En 1959, Julio Le Parc entreprend ses recherches sur la couleur. II applique à la couleur la méthode expérimentée pour les formes, réduites à un inventaire d'éléments géométriques simples, tels que des cercles, des carrés ou des rectangles. Pour éviter toute tentation «coloriste », il se forge d'emblée un outil composé par un large spectre de 14 couleurs pures, jamais dégradées par le blanc ou le noir, qui vont du jaune au jaune en passant par le vert, le bleu, le violet, le rouge et l'orange. II applique ensuite à ce spectre des systèmes de combinaisons établis par de petites gouaches sur carton ou des rhodoïds transparents qui permettent d'obtenir, par simple superpositions, toutes sortes de permutations. La peinture devient l'objet d'une production systématique. Si chacune des œuvres est parfaitement unique, elle s'inscrit aussi dans une série quasi infinie, donnant par la même une nouvelle manifestation de l'«all¬-over». Non seulement aucune parcelle de la surface peinte n'est privilégiée, mais l'arbitraire des limites du format laisse ostensiblement apparaitre la partie visible d'un énorme réservoir formel. Julio Le Parc s'était amusé à calculer que pour exécuter à la gouache, a raison de deux gouaches par jour, les variations résultant d'un seul système, il lui faudrait pas moins de cent cinquante ans pour réussir à décliner l'ensemble de toutes les combinaisons possibles!
Alors que ses amis des Beaux-arts de Buenos Aires, Horacio Garcia-Rossi et Francisco Sobrino, viennent de le rejoindre a Paris moins d'un an après son arrivée, c'est en 1959 que Julio Le Parc rencontre François Morellet et Joël Stein, deux des rares artistes français qui, depuis plusieurs années, développaient un travail proche de ses préoccupations, ainsi qu'Yvaral, le fils de Vasarely.
Ainsi s'ébauche un groupe de travail qui sera tout a fait constitue en 1960 sous le nom de Groupe de recherche d'art visuel et auquel souscrivent, la première année, Demarco, Garcia Miranda, Molnar, Moyano et Servanes. Des lors, la volonté de travailler collectivement obstinément revendiquée par Julio Le Parc trouve enfin, après diverses expériences plus ou moins éphémères ou ponctuelles, une véritable structure opérationnelle. Dans un contexte plutôt hostile et conservateur, le groupe a le mérite de renforcer les solidarités et d'additionner les forces. Mais surtout il apparait comme la seule alternative possible face a la notion parfaitement anachronique d'« Artiste Unique et Inspiré » que le G.R.A.V. dénoncera dans son manifeste publie a l'occasion de la seconde Biennale de Paris en 1961.

> [TRAVAIL À FAIRE]:
(A) Recopiez le passage de l'extrait sur Julio Le Parc depuis « Ainsi s'ébauche un » jusqu'à « Paris en 1961. » inclus.
(B) D'après l'extrait, pourquoi Julio Le Parc se forge-t-il d'emblée un spectre de 14 couleurs pures ? Répondez en une à trois phrases.
(C) Selon l'extrait, en quelle année le groupe de travail est-il tout à fait constitué sous le nom de Groupe de recherche d'art visuel ?
Les lignes présentées ensuite n'ont aucun rapport avec l'extrait.

> [DONNÉES FOURNIES]:
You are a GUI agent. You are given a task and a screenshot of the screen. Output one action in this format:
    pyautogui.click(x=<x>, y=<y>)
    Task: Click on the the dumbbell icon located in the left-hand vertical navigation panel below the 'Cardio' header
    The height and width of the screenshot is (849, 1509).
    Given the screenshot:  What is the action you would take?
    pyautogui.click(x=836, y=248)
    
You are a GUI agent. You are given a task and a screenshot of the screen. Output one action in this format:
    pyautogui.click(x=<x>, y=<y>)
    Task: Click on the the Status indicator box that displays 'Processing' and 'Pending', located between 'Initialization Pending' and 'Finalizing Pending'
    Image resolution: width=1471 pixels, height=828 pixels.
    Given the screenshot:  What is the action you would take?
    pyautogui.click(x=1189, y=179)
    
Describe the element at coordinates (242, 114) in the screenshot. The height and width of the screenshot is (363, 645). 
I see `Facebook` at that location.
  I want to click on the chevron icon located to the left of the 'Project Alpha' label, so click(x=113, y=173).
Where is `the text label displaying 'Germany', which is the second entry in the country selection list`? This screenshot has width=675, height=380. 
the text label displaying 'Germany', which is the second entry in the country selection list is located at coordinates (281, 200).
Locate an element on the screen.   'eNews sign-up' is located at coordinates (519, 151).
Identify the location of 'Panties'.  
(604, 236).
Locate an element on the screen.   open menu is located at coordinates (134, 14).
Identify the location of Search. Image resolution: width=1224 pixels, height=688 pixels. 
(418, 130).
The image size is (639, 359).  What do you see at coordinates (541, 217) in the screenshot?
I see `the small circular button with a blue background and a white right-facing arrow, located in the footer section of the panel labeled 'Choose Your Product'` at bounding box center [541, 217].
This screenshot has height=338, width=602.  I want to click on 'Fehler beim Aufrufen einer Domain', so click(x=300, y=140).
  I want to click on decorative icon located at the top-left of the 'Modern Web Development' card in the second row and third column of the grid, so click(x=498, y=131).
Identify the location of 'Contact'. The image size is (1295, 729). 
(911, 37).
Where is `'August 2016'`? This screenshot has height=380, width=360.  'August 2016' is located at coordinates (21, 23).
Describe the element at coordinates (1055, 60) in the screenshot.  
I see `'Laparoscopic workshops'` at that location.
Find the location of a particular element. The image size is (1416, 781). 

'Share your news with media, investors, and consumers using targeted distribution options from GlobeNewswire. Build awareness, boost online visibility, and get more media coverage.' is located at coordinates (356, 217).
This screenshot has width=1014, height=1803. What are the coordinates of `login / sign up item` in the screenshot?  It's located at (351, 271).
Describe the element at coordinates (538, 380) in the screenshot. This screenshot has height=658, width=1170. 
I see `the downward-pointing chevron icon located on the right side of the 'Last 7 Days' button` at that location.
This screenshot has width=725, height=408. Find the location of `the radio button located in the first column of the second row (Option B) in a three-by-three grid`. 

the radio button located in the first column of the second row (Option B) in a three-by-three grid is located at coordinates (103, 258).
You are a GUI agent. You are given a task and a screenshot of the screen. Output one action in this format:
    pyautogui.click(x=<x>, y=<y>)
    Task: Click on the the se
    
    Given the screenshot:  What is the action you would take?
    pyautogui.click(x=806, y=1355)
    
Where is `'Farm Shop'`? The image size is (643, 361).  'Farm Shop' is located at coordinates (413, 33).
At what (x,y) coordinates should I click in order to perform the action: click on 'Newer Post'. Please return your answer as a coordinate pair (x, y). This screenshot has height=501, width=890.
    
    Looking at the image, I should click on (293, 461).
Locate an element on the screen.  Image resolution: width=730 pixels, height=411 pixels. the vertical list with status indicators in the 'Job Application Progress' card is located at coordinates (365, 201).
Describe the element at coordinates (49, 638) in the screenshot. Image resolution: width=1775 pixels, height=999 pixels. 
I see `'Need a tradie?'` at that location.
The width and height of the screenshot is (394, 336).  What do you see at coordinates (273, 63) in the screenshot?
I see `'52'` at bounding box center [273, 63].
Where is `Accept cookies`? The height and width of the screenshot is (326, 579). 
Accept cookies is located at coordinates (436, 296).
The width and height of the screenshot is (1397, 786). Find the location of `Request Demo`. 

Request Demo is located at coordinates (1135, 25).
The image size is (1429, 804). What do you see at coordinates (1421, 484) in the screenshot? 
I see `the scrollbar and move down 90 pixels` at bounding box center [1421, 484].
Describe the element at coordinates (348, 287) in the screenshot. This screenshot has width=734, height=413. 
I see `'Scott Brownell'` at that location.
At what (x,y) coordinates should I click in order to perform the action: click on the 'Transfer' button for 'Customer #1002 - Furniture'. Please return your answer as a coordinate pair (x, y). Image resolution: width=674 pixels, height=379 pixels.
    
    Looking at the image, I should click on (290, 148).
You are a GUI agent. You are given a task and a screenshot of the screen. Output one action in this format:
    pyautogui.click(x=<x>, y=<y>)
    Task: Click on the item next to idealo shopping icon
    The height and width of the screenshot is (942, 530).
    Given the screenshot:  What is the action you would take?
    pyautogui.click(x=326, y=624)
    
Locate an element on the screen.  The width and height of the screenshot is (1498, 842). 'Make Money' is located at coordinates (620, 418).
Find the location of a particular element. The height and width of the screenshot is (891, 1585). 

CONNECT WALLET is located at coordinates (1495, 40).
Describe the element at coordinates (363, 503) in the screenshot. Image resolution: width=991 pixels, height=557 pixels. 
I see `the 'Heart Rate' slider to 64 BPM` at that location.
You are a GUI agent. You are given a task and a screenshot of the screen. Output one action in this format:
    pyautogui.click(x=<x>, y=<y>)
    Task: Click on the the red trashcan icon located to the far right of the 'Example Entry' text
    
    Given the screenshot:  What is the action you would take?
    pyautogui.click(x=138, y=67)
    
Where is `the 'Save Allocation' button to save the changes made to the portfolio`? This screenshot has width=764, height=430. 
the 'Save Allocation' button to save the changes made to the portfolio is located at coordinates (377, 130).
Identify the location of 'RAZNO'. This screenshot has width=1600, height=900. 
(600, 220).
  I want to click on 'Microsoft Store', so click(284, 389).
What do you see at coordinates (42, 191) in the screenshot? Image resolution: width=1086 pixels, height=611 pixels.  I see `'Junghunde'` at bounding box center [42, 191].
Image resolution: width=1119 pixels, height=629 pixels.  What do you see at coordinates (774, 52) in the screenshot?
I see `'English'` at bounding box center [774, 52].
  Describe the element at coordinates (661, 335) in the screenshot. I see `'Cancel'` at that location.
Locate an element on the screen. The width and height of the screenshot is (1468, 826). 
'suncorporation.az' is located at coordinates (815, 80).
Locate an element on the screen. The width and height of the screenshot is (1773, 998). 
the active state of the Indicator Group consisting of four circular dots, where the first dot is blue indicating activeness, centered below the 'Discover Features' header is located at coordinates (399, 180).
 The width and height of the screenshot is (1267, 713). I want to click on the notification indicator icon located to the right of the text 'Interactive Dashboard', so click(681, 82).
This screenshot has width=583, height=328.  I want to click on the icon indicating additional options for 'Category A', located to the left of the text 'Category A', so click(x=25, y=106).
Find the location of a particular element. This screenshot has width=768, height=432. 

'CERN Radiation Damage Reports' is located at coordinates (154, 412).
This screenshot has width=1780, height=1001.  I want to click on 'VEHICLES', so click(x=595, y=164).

> [EXERCICE CORRIGÉ]:
(A)
Ainsi s'ébauche un groupe de travail qui sera tout a fait constitue en 1960 sous le nom de Groupe de recherche d'art visuel et auquel souscrivent, la première année, Demarco, Garcia Miranda, Molnar, Moyano et Servanes. Des lors, la volonté de travailler collectivement obstinément revendiquée par Julio Le Parc trouve enfin, après diverses expériences plus ou moins éphémères ou ponctuelles, une véritable structure opérationnelle. Dans un contexte plutôt hostile et conservateur, le groupe a le mérite de renforcer les solidarités et d'additionner les forces. Mais surtout il apparait comme la seule alternative possible face a la notion parfaitement anachronique d'« Artiste Unique et Inspiré » que le G.R.A.V. dénoncera dans son manifeste publie a l'occasion de la seconde Biennale de Paris en 1961.

(B) Il veut éviter toute tentation « coloriste ». C'est pour cela que ces couleurs ne sont jamais dégradées par le blanc ou le noir.

(C) En 1960.